Document extract:
=== Section Start ===

The recently completed NSF CAREER project Compiler Techniques for Power-Efficient Protection Against Soft Errors has numerous and significant impact in terms of innovation, personnel training and community software development.
Several embedded and cyber-physical systems are mission and safety-critical, therefore, it is important that they work correctly even when there are errors in the computing hardware. Software techniques for error resilience are preferred since they are applicable on all past, present and existing processors, and can be applied flexibly, not only to the critical applications, but also to the critical parts of an application.
This project evaluated all the pre-2015 software techniques to protect applications from soft errors and found that they were able to provide only up to one 9 of resilience (i.e., can detect only 90% of faults) – which is not enough for most safety-critical applications. As a result, the general perception in the field was that software techniques are not effective, and hardware solutions are required for achieving high degree of resilience. After more than 20 conference papers, 12 journal articles, 6 MS thesis and 2 Ph.D. thesis, this project produced several software techniques and a large body of repeatable evidence to claim that software techniques can provide more than three 9s of resilience (i.e., 99.9%) against soft errors. This is more than what is required by the strictest automotive safety standards, ASIL-D.
This project has been transformative since it makes software protection approaches as a viable alternative for hardware protection. This work has been highly impactful, with several universities using the tool-chain -- gemV -- that this was developed as a part of this project. There are already more than 350 citations to the work that has been produced as a part of this project. The students who were working on this project are now leading the resilience research teams at ARM and Cadence.

=== Section End ===

Exercise 1:
Answer from the project summary:
(a) What share of faults could the pre-2015 software techniques detect?
(b) What is the name of the tool-chain developed as part of the project?
(c) How many citations has the project's work received?

Saved data entries:
=== Section Start ===

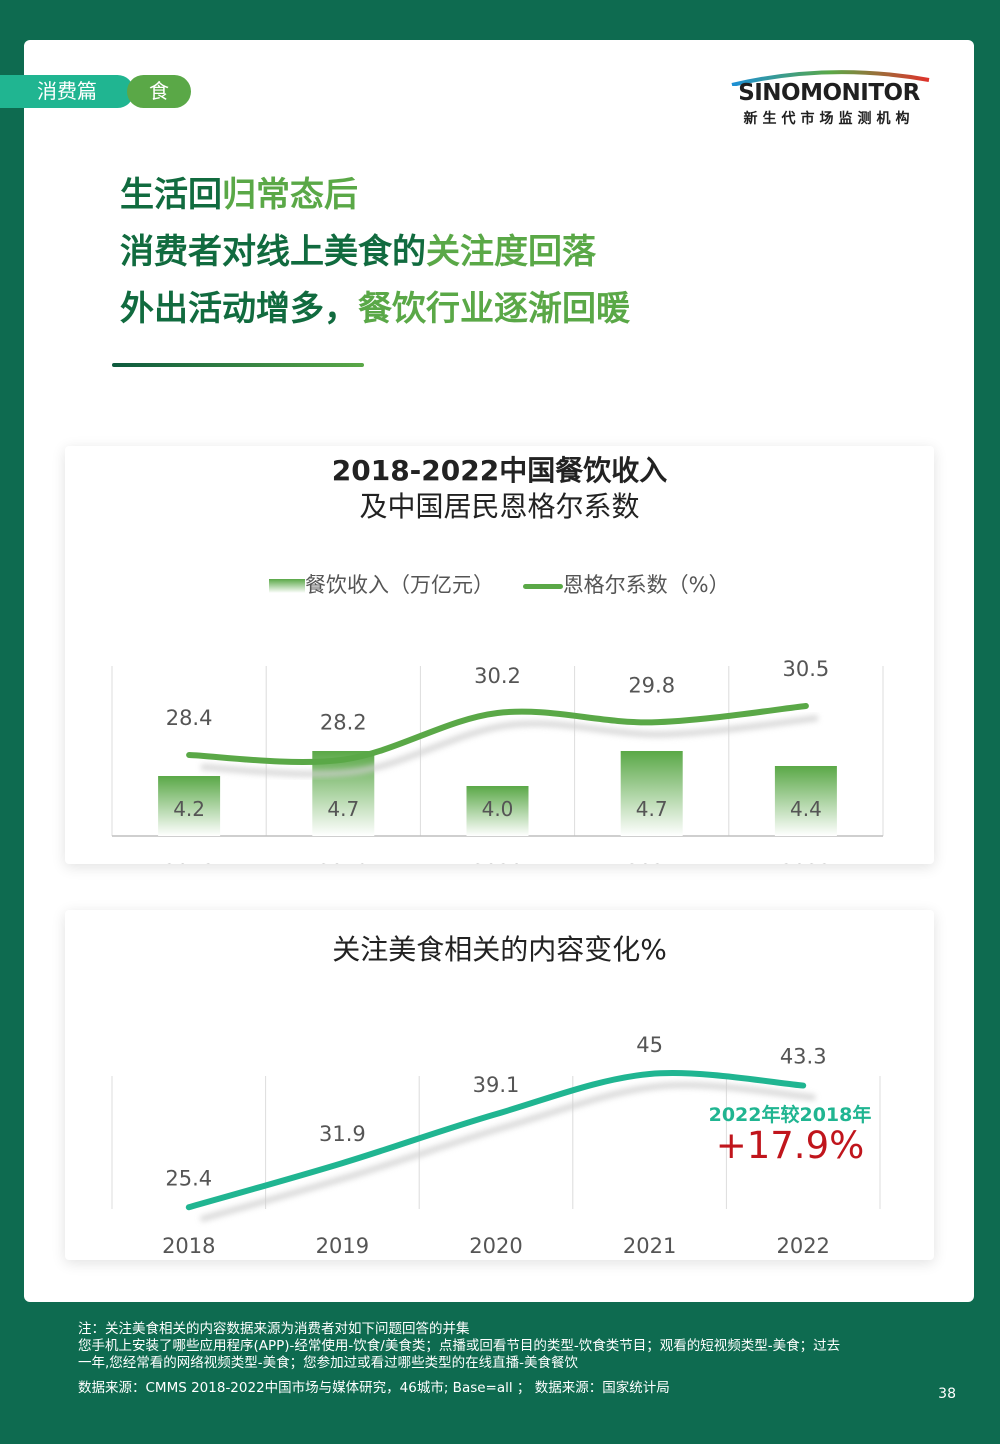  I want to click on chart2-title: 关注美食相关的内容变化%, so click(500, 950).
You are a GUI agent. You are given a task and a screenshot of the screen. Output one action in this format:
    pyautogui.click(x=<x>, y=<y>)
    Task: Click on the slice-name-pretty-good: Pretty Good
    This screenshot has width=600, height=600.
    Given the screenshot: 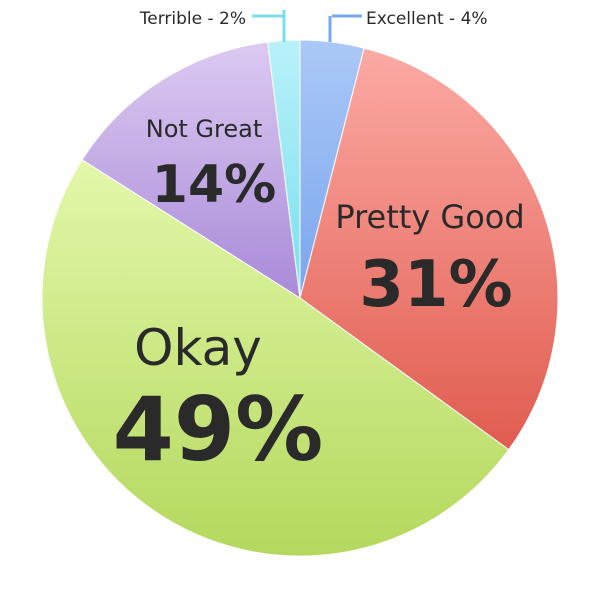 What is the action you would take?
    pyautogui.click(x=430, y=217)
    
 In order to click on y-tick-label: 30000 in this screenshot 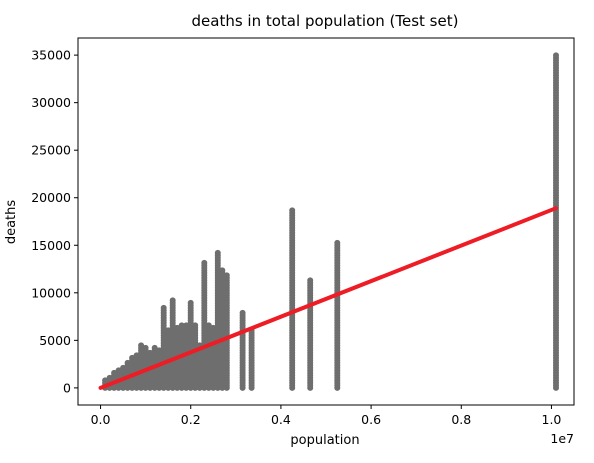, I will do `click(51, 102)`.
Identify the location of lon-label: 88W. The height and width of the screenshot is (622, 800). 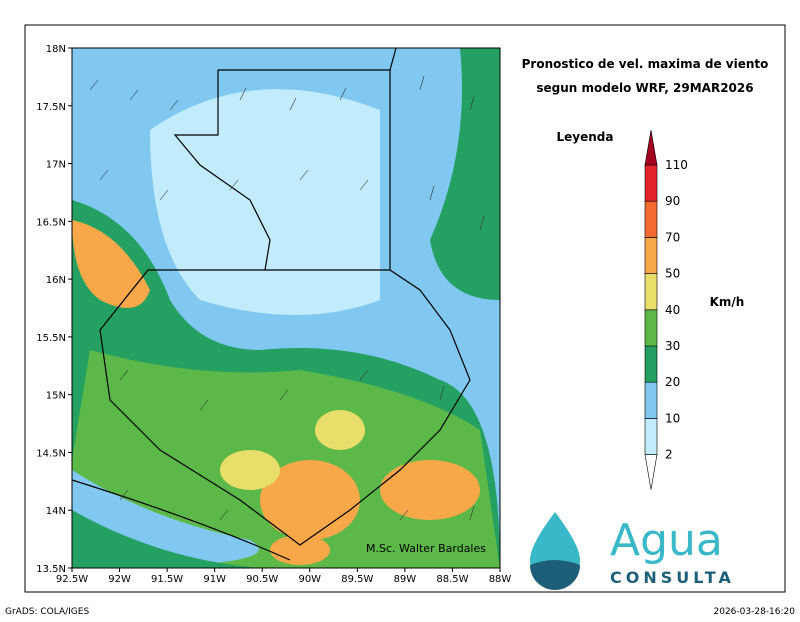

=== Section End ===

Exercise 2: In the records, rewrite the part that opens with the line containing "You are a GUI" and closes with the line containing "This screenshot has" as a Markdown table with the columns Number and Record line. Leave out blank lines.

Your solution 1:
(a) Only 90% of faults (up to one 9 of resilience).
(b) gemV.
(c) More than 350.

Your solution 2:
| Number | Record line |
|---|---|
| 1 | You are a GUI agent. You are given a task and a screenshot of the screen. Output one action in this format: |
| 2 |     pyautogui.click(x=<x>, y=<y>) |
| 3 |     Task: Click on the slice-name-pretty-good: Pretty Good |
| 4 |     This screenshot has width=600, height=600. |